It's not just the government that's watching you
At my high school, all students were required to sign an “Acceptable Use” policy that allowed their cell phones or any other electronic device to be subject to random search by the school administration at any given time. This was not major surveillance, but it was an invasion of privacy. Fortunately I never became a victim of this, yet we as Americans are all “victims” in the world of domestic surveillance. This surveillance is not only conducted by our government, but private companies looking to sell a product, who in turn, infringe on our state of personal enfranchisement from intrusion or disturbance within our private realms.
So, why do most Americans seem more worried about government surveillance by “Big Data” and less worried about commercial surveillance by Big Data? Everyday users of Facebook and Google, for example, are tracked consistently in ways that violate their privacy. But the government’s doing this is what seems to worry people most.
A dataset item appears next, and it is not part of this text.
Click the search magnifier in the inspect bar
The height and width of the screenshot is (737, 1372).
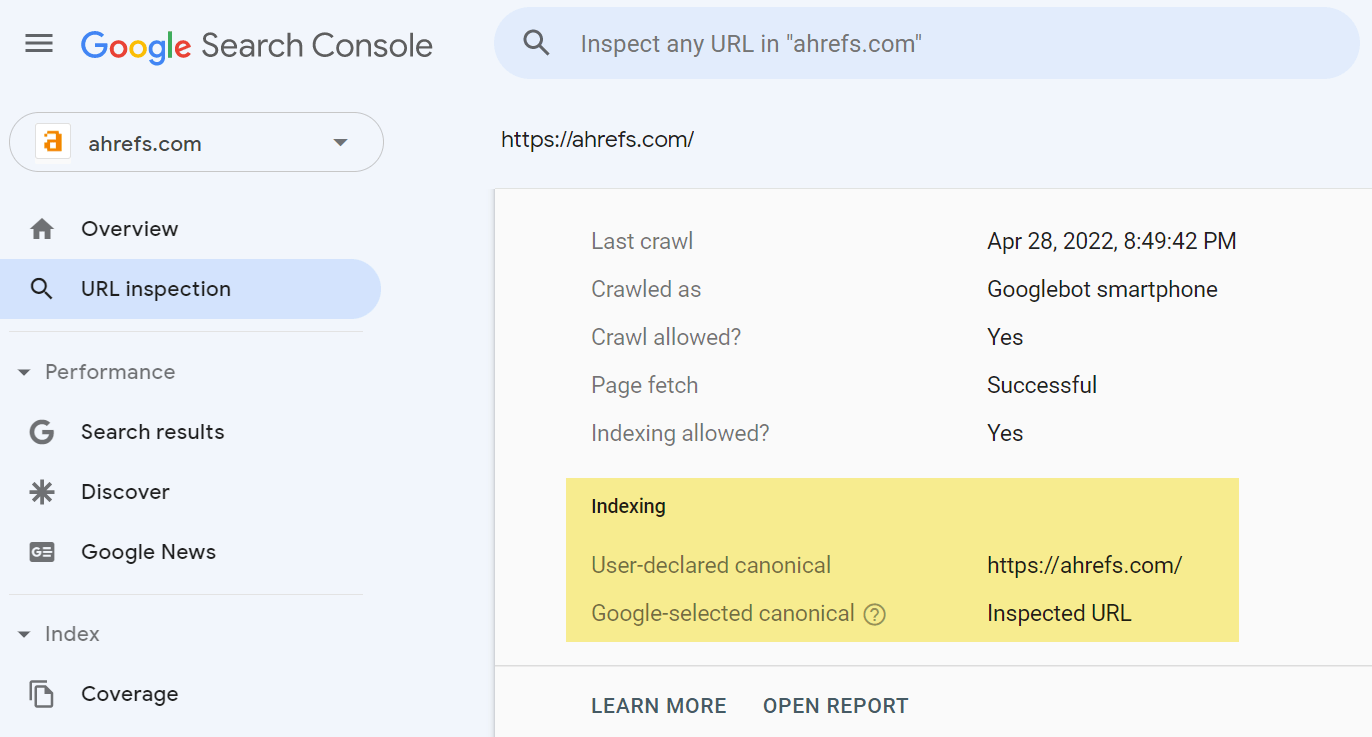pyautogui.click(x=536, y=42)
According to a recent Huffington Post poll, nearly 60 percent of Americans are against the National Security Agency's massive collection of data on telephone and Internet use. According to the same article, even though many people are aware of the government's promises to protect civil liberties, they are still suspicious about the government’s willingness to violate citizens’ rights to privacy, and only 53 percent think that the government helps protect freedoms. Many call to mind the oppressive government “Big Brother” as in George Orwell’s novel 1984. They think of it as totalitarian and repressive. They think of it as only a step away from a total police state, where no one has any individual freedom and the police can come and take anyone away at any time. This is an important fear for people in a democratic society to have, not because of its reality but because an absence of that fear would suggest a citizenry that has become complacent.
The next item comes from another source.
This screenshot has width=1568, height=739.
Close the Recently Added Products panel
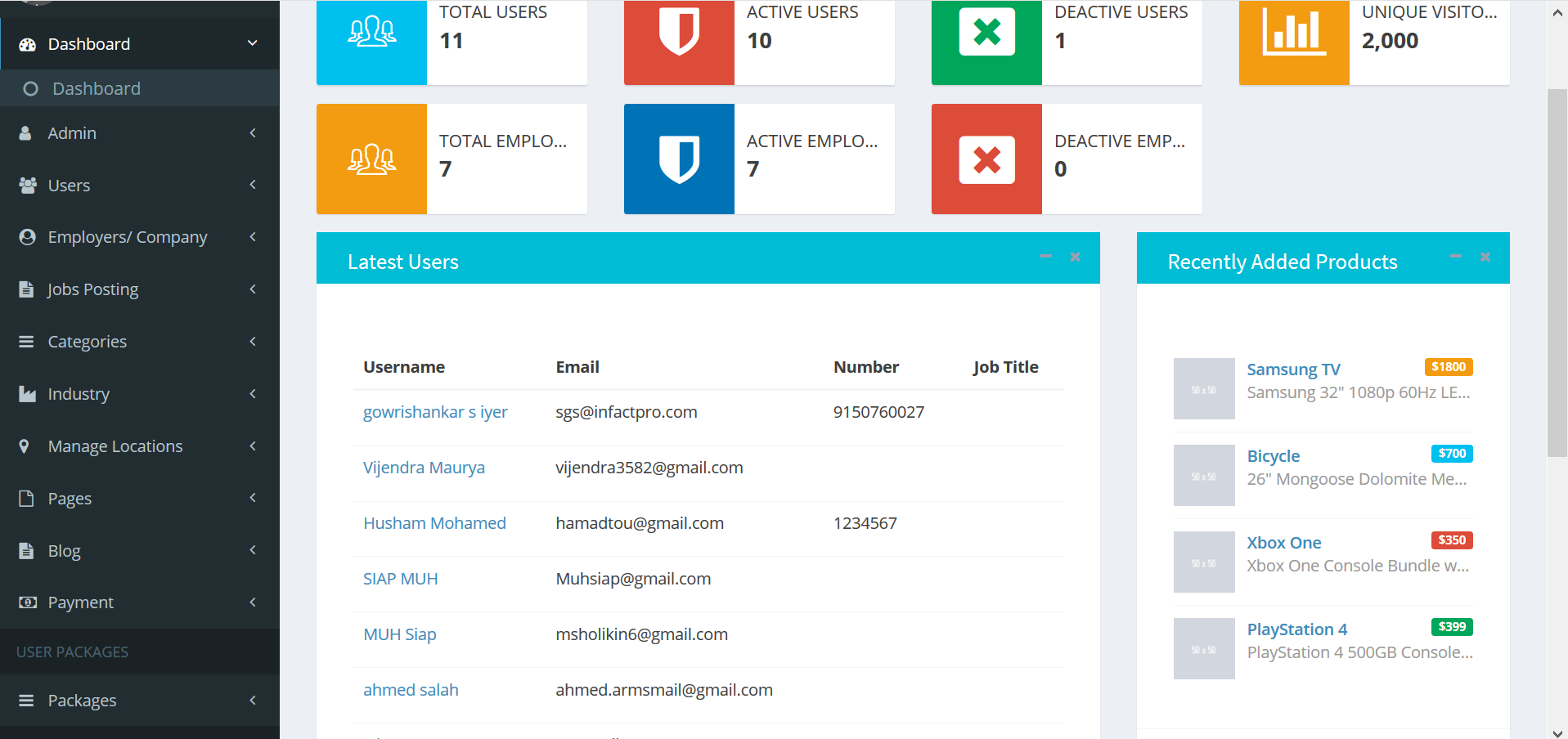(x=1485, y=257)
This public focus on government surveillance alone allows corporate surveillance to go on under the radar. It is as if only the government can watch, or rather spy on, its citizens and when it does watch them, freedom will necessarily be lost; but the government is not the only one watching American citizens. So are Google, Facebook, and major retailers like Macy’s and Best Buy. Both Facebook and Google use data about users to better their advertising advantage and to sell products. Think about it: on your Facebook page, advertisements along the side column are specifically chosen based on your search history, browsing history, and likes and interests that you display on your profile. There’s a reason why the ads that appear on your home screen are accurately relevant.
This kind of information helps advertisers develop profiles of shoppers. Commercial organizations are currently developing software that can track shoppers by location and actually influence their buying in stores. In some cases, shoppers agree to be tracked in order to get bargains, free apps, and access to in store Wi-Fi. This free stuff is a way to track a consumer's online and in-store movement in order to steer them to products.
Also, the NSA could not do its work without the data it gets from commercial sites. Facebook might use certain demographic to place ads, while the government uses it to determine security threats. Both spy on American citizens to the same extent, though for different purposes.
People need to realize that the kind of data-based surveillance practiced by both government and private corporations are in reality not all that distinct. Both are violations of privacy and both are probably unavoidable, the government for security purposes and private companies like Google because this is the best way for them to turn a profit and supply information to their paying advertisers. But this kind of surveillance is not like having the police come through your door in the middle of the night. It is less traumatizing but more insidious, because the feeling of being watched and of having one’s moves tracked by a company who sees people only in economic terms has the effect of making us prisoners in a consumerist panopticon.
Although I am no longer a high school student subjected to an inappropriately cavalier form of scholastic oppression, my existence outside of high school dictates that I now enter the world of full scale domestic surveillance, and thus becoming a victim of an opressive hand of high control and no elect.